Dataset items
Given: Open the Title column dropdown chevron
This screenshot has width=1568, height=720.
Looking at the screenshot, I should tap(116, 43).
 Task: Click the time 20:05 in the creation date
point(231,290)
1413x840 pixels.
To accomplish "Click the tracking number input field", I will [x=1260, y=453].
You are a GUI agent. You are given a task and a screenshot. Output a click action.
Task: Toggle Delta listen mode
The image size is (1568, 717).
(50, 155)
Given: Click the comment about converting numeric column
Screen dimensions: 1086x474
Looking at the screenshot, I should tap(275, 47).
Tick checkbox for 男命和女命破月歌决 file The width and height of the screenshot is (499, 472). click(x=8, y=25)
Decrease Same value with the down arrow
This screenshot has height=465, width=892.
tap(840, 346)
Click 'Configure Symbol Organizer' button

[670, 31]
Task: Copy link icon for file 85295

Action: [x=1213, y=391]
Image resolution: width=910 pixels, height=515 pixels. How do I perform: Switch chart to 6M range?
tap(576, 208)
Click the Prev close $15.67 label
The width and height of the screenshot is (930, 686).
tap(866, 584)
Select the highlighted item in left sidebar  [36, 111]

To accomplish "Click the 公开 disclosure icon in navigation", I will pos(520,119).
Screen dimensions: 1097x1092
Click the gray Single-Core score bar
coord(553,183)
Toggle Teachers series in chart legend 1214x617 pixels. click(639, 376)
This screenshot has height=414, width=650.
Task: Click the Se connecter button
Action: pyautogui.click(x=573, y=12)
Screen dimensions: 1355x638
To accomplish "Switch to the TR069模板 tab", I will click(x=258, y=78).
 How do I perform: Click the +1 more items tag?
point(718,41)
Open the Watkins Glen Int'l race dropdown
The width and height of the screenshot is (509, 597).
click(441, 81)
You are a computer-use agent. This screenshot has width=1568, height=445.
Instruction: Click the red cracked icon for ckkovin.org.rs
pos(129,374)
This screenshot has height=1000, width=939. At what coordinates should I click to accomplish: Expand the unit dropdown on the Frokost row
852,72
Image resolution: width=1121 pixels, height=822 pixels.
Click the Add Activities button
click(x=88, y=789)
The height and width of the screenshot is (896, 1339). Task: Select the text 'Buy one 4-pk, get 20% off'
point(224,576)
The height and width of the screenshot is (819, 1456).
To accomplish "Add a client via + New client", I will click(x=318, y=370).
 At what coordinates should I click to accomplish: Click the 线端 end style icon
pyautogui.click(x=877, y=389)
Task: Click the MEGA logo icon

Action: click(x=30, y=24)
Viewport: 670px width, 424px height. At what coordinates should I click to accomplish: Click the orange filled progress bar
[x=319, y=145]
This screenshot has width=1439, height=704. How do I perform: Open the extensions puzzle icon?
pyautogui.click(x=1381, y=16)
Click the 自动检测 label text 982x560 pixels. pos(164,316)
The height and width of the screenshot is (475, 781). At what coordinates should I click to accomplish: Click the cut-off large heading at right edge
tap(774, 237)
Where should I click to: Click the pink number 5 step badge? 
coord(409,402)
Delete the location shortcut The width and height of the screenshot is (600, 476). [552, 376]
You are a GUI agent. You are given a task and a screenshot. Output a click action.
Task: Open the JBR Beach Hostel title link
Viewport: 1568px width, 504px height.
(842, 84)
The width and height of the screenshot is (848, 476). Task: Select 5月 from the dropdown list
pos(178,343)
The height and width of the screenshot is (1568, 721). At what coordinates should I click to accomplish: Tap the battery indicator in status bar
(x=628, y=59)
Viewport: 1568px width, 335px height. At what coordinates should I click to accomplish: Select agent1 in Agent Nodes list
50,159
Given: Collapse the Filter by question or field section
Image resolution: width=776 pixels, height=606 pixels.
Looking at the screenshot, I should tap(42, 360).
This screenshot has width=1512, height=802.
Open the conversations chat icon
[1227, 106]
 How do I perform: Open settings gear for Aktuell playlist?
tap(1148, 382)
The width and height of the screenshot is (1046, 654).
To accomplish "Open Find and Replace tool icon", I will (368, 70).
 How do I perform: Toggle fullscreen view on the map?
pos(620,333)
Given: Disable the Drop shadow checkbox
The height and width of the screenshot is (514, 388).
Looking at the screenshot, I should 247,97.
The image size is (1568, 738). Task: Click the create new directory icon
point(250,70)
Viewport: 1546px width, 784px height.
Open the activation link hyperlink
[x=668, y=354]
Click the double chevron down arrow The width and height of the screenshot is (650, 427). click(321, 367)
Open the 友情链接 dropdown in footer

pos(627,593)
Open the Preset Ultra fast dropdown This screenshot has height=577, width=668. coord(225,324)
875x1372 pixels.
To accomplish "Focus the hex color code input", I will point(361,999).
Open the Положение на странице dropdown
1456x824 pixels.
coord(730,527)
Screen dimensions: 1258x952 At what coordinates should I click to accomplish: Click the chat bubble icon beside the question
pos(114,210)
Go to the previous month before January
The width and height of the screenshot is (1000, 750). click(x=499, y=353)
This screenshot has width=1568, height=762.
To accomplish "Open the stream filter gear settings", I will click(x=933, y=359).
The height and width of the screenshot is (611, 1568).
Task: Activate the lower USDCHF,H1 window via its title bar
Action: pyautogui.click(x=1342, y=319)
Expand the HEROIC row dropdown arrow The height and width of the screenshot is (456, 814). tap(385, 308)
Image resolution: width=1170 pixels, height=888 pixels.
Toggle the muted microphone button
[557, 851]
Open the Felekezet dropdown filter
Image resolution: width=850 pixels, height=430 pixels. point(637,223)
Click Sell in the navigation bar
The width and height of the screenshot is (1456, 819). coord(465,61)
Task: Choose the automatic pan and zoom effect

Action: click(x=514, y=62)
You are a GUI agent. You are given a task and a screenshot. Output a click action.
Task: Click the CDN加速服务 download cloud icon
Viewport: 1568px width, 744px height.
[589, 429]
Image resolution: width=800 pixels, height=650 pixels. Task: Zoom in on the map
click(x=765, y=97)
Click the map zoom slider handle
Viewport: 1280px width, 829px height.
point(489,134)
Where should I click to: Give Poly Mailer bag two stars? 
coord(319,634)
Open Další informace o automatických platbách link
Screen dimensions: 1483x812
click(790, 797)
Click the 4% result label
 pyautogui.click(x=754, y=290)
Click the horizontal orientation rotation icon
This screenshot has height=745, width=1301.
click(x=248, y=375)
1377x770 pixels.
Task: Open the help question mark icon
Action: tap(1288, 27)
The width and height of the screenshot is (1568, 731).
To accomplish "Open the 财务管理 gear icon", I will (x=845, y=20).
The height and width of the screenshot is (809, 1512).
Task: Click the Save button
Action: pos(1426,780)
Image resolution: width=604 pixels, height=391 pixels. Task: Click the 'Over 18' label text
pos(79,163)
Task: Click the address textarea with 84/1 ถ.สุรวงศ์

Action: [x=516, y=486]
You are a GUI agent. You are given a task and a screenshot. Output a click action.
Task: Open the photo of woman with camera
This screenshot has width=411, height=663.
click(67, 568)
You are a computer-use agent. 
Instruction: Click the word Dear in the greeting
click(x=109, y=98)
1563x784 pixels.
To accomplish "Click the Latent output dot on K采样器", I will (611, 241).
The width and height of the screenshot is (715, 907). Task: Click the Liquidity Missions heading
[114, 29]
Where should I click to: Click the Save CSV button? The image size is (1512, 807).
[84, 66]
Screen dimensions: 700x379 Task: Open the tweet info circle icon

**PROBLEM TO SOLVE:** One stretch of the lines above is wanted, from the line that contains "Screen dimensions: 1086x474" through the line that contains "Select the highlighted". Output it exactly.

**WRITTEN RESPONSE:**
Screen dimensions: 1086x474
Looking at the screenshot, I should tap(275, 47).
Tick checkbox for 男命和女命破月歌决 file The width and height of the screenshot is (499, 472). click(x=8, y=25)
Decrease Same value with the down arrow
This screenshot has height=465, width=892.
tap(840, 346)
Click 'Configure Symbol Organizer' button

[670, 31]
Task: Copy link icon for file 85295

Action: [x=1213, y=391]
Image resolution: width=910 pixels, height=515 pixels. How do I perform: Switch chart to 6M range?
tap(576, 208)
Click the Prev close $15.67 label
The width and height of the screenshot is (930, 686).
tap(866, 584)
Select the highlighted item in left sidebar  [36, 111]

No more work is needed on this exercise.